Titelbild: Ertugrul Edirne
Titania Medien, 2019, 1 CD, ca. 71 Minuten, ca. 8,99 EUR, ISBN 978-3-7857-5999-8
Rezension von Christel Scheja
Hanns Heinz Ewers (1871-1943) führte ein widersprüchliches Leben und schaffte es auch immer wieder mit seinen Werken anzuecken, die für seine Zeitgenossen oftmals als trivial galten, aber auch als unmoralisch und sogar pornographisch. Das merkt man auch seiner erstmals 1907 erschienenen Erzählung „Die Topharbraut“ an.
Wie viele andere hat es Doktor Gerhard Lutz in das quirlige Berlin gezogen um dort zu leben und Karriere zu machen. Der Schriftsteller und Journalist sucht händeringend nach einem bezahlbaren Zimmer und muss schließlich einen Kompromiss eingehen. Seine Wirtin Frau Paulsen kann ihm zwar zwei Zimmer bieten, aber den Wohnraum muss er sich mit seinem Mitbewohner teilen. Da der unauffällige Fritz Beckers ganz angenehm zu sein scheint, lässt er sich darauf ein.

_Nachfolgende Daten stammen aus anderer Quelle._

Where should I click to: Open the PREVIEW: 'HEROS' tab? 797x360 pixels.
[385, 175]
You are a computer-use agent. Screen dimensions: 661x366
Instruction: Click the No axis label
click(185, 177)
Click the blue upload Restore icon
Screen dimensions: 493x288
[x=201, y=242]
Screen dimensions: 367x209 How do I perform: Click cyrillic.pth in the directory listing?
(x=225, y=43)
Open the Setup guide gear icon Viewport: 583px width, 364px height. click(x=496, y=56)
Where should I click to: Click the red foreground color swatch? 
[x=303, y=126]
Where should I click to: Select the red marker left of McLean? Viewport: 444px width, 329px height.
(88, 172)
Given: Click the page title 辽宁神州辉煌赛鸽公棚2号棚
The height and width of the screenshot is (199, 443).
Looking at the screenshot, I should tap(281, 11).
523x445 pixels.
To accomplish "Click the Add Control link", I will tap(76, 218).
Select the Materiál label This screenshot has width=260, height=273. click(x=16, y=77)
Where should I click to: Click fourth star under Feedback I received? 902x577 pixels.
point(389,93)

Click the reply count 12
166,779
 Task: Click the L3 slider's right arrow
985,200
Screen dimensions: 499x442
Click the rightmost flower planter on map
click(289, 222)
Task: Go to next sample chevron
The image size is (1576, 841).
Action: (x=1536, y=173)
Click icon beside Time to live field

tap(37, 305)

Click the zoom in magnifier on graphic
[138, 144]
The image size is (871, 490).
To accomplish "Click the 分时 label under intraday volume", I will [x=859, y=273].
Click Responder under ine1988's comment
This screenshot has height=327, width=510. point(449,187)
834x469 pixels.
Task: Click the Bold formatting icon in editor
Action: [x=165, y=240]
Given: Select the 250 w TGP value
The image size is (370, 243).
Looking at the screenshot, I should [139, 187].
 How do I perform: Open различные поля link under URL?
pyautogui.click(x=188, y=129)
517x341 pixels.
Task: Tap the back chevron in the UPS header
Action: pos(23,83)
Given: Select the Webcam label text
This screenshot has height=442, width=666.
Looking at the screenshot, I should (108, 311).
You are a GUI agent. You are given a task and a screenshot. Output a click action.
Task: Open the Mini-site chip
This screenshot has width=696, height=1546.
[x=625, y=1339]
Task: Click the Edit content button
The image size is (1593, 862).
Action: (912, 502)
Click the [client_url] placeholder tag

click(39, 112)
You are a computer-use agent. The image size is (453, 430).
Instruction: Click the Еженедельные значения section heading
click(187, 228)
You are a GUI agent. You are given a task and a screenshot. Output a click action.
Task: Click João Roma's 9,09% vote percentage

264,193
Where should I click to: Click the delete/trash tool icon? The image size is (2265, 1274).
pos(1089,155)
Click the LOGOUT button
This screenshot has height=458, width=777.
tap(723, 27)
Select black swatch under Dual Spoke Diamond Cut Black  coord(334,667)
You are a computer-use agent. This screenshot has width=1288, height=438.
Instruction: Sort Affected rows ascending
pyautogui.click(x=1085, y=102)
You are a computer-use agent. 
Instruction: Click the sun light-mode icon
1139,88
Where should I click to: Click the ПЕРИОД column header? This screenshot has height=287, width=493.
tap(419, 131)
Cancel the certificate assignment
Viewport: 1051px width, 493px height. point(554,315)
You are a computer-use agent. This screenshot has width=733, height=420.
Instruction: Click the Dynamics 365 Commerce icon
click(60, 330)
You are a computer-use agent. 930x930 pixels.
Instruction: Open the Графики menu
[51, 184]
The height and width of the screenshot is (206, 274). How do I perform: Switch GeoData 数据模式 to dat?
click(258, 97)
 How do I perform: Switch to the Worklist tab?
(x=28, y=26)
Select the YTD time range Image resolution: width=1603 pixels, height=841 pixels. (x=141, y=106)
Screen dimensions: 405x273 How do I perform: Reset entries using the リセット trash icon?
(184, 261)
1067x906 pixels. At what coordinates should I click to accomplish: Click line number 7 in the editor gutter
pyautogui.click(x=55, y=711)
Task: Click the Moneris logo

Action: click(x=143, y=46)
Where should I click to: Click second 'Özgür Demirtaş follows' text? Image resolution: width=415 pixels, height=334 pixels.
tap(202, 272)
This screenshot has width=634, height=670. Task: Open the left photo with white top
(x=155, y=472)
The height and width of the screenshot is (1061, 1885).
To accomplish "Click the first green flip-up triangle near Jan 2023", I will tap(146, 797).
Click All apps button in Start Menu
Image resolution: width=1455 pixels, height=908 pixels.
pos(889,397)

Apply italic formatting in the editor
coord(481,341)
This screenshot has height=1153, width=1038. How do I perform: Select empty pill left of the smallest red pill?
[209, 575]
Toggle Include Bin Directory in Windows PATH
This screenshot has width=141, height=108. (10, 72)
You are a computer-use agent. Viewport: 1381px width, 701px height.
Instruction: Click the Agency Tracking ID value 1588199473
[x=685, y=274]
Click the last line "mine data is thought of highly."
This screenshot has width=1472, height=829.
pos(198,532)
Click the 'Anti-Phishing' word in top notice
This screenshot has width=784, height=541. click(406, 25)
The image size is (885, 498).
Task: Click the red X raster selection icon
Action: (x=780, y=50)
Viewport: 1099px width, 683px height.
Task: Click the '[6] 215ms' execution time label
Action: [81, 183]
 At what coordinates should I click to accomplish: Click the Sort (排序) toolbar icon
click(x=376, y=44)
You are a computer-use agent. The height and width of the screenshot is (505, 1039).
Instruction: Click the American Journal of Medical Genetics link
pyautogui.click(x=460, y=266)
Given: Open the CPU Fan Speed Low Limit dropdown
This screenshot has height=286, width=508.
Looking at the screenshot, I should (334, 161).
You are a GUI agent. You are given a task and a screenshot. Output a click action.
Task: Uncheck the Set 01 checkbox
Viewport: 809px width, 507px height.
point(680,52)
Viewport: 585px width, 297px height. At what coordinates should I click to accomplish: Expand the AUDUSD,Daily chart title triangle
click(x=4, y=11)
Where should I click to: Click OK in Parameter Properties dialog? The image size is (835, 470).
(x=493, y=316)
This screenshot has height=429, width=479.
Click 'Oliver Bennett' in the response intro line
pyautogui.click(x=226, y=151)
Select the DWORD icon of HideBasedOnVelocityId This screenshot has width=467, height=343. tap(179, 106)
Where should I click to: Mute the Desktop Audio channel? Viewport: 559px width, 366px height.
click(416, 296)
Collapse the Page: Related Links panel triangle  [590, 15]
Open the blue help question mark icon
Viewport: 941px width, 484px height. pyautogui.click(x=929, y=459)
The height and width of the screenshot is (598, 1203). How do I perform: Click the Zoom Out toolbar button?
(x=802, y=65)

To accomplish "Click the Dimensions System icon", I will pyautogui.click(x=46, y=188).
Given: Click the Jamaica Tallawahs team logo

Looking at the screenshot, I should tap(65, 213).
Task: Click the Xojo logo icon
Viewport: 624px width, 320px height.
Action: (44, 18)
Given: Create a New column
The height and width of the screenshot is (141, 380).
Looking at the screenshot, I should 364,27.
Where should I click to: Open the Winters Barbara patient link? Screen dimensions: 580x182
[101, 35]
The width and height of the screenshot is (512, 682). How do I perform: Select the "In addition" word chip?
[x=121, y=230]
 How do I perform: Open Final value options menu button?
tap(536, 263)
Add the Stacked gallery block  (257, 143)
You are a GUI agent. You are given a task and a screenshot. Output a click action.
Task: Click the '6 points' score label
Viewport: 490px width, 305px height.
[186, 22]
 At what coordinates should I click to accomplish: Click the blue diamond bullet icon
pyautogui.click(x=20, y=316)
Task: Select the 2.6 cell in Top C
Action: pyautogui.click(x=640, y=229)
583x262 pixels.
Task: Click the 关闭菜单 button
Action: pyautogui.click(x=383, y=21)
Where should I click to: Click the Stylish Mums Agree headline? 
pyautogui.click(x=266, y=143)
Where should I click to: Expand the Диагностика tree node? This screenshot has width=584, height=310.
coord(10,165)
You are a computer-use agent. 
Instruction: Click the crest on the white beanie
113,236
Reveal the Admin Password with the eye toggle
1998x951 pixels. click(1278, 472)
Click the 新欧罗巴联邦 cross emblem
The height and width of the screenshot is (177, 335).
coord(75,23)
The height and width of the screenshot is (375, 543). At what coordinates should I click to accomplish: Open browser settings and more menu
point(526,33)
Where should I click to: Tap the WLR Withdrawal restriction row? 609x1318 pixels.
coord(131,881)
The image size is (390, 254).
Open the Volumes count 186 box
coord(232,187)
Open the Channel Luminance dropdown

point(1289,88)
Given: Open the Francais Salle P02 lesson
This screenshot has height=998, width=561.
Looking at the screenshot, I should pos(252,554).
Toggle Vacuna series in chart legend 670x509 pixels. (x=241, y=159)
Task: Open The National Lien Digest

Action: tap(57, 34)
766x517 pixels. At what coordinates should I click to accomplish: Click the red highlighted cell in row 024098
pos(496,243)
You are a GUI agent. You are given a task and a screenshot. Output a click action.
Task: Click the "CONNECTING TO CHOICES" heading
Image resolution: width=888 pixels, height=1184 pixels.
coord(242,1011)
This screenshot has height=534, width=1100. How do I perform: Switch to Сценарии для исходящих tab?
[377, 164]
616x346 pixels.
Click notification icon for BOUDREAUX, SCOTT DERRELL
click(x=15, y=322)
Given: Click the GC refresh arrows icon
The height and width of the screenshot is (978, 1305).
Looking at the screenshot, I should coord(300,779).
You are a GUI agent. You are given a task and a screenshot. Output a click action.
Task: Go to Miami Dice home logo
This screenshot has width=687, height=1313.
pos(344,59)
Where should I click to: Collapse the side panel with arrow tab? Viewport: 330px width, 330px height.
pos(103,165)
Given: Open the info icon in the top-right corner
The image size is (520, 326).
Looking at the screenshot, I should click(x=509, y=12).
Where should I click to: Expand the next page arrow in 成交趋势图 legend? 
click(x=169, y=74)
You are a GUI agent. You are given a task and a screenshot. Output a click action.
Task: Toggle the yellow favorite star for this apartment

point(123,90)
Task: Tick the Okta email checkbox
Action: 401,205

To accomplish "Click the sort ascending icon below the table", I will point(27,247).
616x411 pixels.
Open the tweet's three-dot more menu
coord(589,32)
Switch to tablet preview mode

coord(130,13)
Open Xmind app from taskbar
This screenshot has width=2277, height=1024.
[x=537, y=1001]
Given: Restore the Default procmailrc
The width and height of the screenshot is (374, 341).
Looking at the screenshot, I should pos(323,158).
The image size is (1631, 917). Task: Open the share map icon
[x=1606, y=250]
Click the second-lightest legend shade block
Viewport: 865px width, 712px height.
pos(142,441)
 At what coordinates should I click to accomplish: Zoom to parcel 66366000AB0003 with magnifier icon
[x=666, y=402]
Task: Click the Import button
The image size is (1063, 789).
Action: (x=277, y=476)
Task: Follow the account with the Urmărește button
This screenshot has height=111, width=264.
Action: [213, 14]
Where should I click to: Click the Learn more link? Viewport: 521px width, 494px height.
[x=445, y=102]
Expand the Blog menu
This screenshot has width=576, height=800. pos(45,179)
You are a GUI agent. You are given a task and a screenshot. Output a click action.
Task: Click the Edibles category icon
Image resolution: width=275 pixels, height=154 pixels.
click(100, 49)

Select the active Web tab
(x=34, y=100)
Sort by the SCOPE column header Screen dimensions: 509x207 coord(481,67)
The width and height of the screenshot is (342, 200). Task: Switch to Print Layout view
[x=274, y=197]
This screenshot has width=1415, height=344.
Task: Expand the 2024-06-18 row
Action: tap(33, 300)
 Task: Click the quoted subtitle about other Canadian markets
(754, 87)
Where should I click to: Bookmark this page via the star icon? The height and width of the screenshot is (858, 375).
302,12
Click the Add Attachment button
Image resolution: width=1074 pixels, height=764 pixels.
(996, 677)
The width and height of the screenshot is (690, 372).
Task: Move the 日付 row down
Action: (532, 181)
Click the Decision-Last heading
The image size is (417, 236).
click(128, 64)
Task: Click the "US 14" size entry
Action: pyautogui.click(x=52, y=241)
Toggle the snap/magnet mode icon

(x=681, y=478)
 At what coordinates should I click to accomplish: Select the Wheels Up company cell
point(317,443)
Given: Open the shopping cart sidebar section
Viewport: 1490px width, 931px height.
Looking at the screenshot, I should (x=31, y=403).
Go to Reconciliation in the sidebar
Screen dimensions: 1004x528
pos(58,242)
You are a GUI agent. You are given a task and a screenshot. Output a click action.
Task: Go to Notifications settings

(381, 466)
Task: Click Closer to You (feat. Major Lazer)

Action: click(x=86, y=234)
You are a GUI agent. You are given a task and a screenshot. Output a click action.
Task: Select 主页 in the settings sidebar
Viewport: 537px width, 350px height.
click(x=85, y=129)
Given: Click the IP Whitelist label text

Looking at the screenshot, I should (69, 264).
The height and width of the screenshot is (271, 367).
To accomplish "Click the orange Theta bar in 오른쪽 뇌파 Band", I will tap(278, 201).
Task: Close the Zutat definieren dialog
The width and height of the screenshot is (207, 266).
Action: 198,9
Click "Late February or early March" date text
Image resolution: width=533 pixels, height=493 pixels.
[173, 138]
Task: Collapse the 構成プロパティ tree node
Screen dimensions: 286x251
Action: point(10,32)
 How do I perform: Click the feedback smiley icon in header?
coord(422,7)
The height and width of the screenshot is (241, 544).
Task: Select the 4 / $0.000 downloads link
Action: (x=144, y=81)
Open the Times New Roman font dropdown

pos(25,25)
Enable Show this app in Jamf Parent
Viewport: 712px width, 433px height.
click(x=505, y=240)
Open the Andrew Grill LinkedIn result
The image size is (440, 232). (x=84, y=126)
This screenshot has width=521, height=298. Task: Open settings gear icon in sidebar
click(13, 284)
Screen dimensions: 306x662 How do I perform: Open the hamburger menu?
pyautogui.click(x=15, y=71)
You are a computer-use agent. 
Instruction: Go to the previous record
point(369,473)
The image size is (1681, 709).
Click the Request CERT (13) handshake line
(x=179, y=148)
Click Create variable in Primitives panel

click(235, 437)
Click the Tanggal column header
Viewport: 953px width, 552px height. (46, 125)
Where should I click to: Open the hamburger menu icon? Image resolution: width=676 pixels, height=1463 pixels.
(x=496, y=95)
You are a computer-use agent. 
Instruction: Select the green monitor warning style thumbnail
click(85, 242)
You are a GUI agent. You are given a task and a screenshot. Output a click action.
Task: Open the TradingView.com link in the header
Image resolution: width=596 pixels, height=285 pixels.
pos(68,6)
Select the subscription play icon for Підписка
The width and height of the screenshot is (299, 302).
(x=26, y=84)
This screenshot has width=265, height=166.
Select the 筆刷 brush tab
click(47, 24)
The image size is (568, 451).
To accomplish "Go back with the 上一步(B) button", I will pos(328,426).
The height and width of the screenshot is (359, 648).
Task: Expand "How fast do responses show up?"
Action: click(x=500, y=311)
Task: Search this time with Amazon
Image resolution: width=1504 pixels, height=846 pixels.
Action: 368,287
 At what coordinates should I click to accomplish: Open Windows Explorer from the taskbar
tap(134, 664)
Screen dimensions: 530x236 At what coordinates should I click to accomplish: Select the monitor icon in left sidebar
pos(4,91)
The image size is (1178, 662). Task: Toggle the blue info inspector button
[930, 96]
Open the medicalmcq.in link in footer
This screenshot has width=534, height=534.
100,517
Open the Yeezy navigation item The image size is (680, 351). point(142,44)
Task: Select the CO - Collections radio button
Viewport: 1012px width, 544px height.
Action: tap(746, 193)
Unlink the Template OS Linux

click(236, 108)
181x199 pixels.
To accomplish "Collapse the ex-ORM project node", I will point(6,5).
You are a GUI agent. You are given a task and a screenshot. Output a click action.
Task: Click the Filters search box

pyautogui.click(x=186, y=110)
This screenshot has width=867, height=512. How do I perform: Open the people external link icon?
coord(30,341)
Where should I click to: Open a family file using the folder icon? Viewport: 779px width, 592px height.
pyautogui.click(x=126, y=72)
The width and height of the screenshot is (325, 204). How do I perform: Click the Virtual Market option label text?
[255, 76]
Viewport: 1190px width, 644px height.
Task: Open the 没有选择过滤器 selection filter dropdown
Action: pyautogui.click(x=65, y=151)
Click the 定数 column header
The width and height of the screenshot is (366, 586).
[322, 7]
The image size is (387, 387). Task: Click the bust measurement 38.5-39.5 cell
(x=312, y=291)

Eine ganze Weile geht das gut, nur „Aenne“, Gerhards Freundin mag Fritz von Anfang an nicht und bricht später sogar die Beziehung zu dem Schriftsteller ab - doch das ist nur die halbe Wahrheit.
Auch wenn die Geschichte harmlos erscheint, sie ist es nicht. Die Sprecher wissen meisterhaft den Subtext in der Betonung ihrer Worte zu transportieren, so dass man schon sehr früh ahnt, dass Fritz Beckers nicht ganz so harmlos ist, wie er zunächst tut. In seiner Stimme liegt immer etwas Lauerndes und Gefährliches. Gerhard Lutz erscheint dagegen wie ein naiver Junge aus der Provinz, der erst nach und nach realisiert, was für ein böses Spiel mit ihm und der Umwelt getrieben wird.
Interessant ist auch die Umsetzung. Die Bell Epoque kommt sehr schön zum Tragen, der Zwiespalt zwischen kleinbürgerlicher Moral und dem Hauch des Verruchten, der doch anziehend auf die Menschen wirkt.
Kommunikation findet in erster Linie direkt oder durch Briefe statt - Menschen schaffen es in der Großstadt tatsächlich, gänzliche anonym zu bleiben. Der Grusel tritt schleichend zutage, vertieft sich erst zum Ende hin. Denn auch wenn es einmal brenzlig wird und der Held ahnen darf, dass seiner Liebsten etwas geschieht, so bekommt er doch erst später Gewissheit und das mit voller Wucht.
Die Umsetzung ist wieder einmal mehr als gelungen. Die Sprecher tragen die Geschichte und werden vor allem durch die atmosphärische Musik und die sparsam eingesetzten Sound-Effekte unterstützt. Der Horror bleibt subtil und darf sich erst richtig im Kopf des Zuhörers entfalten.
Daher weiß auch „Die Topharbraut“, das 151. Hörspiel der „Gruselkabinett“-Reihe zu gefallen, erweckt es doch eine interessante Zeit und ihre bösartigen Auswüchse zum Leben und entfaltet den wahren Horror vor allem subtil und nicht direkt mit dem Holzhammer, was der unheimlichen Atmosphäre und der Spannung sehr zuträglich ist.